### PROBLEM TO WORK ON
The lines to repeat are those below from the one containing "You are a computer-use" down to the one containing "At what coordinates", both included; reproduce them exactly and nothing else.

┌─ INFORMATION

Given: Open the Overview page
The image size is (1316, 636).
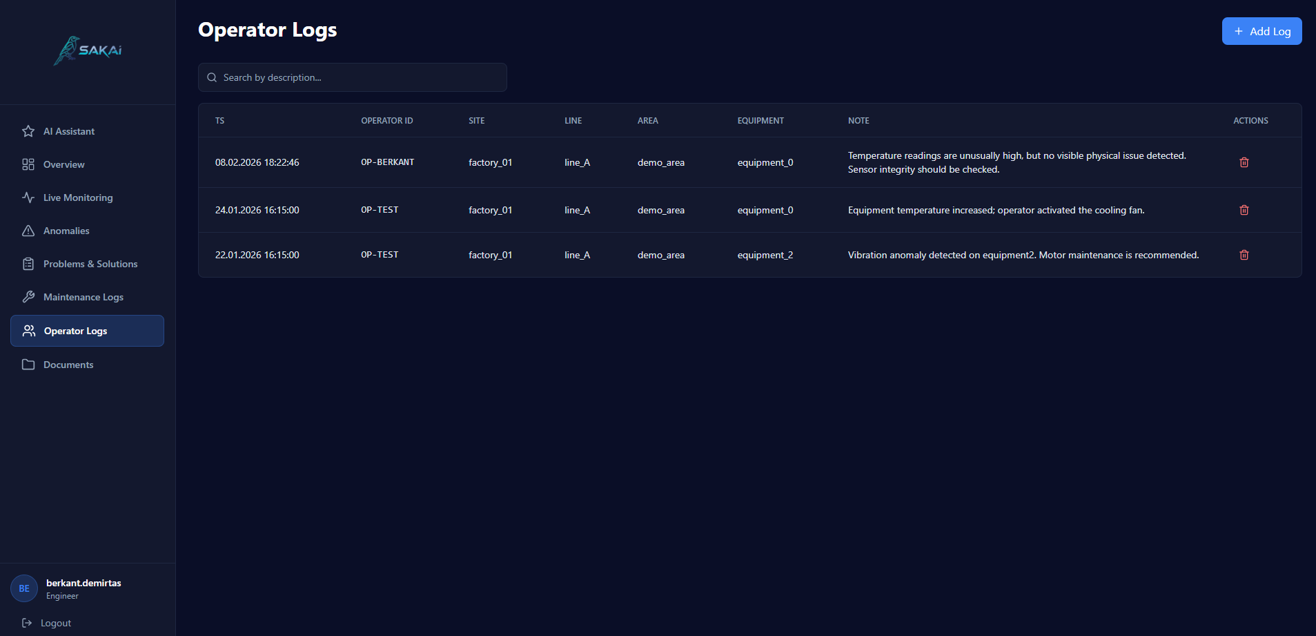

└─
┌─ INFORMATION

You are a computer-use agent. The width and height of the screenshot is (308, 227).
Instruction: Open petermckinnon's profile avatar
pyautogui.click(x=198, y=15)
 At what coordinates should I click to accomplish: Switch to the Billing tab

└─

### TASK OUTPUT
You are a computer-use agent. The width and height of the screenshot is (308, 227).
Instruction: Open petermckinnon's profile avatar
pyautogui.click(x=198, y=15)
 At what coordinates should I click to accomplish: Switch to the Billing tab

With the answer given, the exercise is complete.